As mentioned in the earlier post, it is unfair to make customers pay in full for something that they no longer use. We’ve reached out to the Malaysian Communications and Multimedia Commission (MCMC) and here’s their official response on the matter.
When we asked the MCMC if there are any regulations in place which caps the penalty charge to a fixed amount to protect consumers, they told us that there’s a General Consumer Code of Practice (GCC) in place to provide guidelines for self-regulation.
The commission points to Part 2 Provision of Information under Terms & Termination, it is a Service Providers’ duty to inform a consumer on pertinent details detailing a contract including its minimum contract term (if applicable), minimum period & the manner of notification of termination and amount or method of calculating any charges payable for early termination.
The MCMC said “Thus, it is important for consumers to read the legal contract as every word is part of the legal agreement. When SP does not provide that information, then it may possibly be breach of GCC and will be subject to regulatory action.”
The answer is also the same when we asked the MCMC if providers are allowed to demand back hardware (such as the fibre broadband BTU) even after they have fulfilled their minimum contract period. In their official reply, they told us that consumers would need to read the Terms & Conditions before subscribing.
The MCMC said “Consumers have a responsibility to reach a service contract as that is based on a willing buyer willing seller principle. Consumers opt to subscribe to a service and not forced into one. It is not the BTU that is to be returned but the modem router usually. Therefore, for such moveable item, it will be defined in the contract.”
Based on the response, it appears that telcos can charge any amount for penalties as long as customers are agreeable to the terms. At the time when our comparison is published, both TM and Maxis would require its new customers to pay its remaining subscription fees in full.
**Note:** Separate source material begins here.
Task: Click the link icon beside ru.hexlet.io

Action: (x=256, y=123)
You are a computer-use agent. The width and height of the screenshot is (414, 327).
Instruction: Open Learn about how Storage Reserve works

For example, if your subscription fee is RM199/month and you have 10 months remaining, the penalty charge would be RM1,990, which is ridiculously high.
Previously, both providers charge a one-off RM500 penalty for early termination, which is what other fibre broadband players are currently charging. RM500 is a fair amount for telcos to recoup their initial cost for installation and for providing the hardware.
However, it is also worth mentioning that TM can waive the penalty if you’re relocating to a different address that is out of coverage. Unfortunately, this waiver isn’t available for Maxis fibre broadband customers.
In conclusion, it appears that customers would have to fend for themselves when it comes to such unfair contracts. Before signing the contract, always ask questions especially when it comes to early termination, fair usage policy, speed cap and monthly data limits. You can ask the sales representative to point out the terms so that it is absolutely clear of what you’re getting yourself into. Always keep a copy just in case if there are any sudden changes without prior notice.
As mentioned by the MCMC, it may possibly be a breach of the General Consumer Code if the service provider fails to provide these crucial information and action can be taken. However, once you’ve signed the subscription contract, there’s nothing much you can do.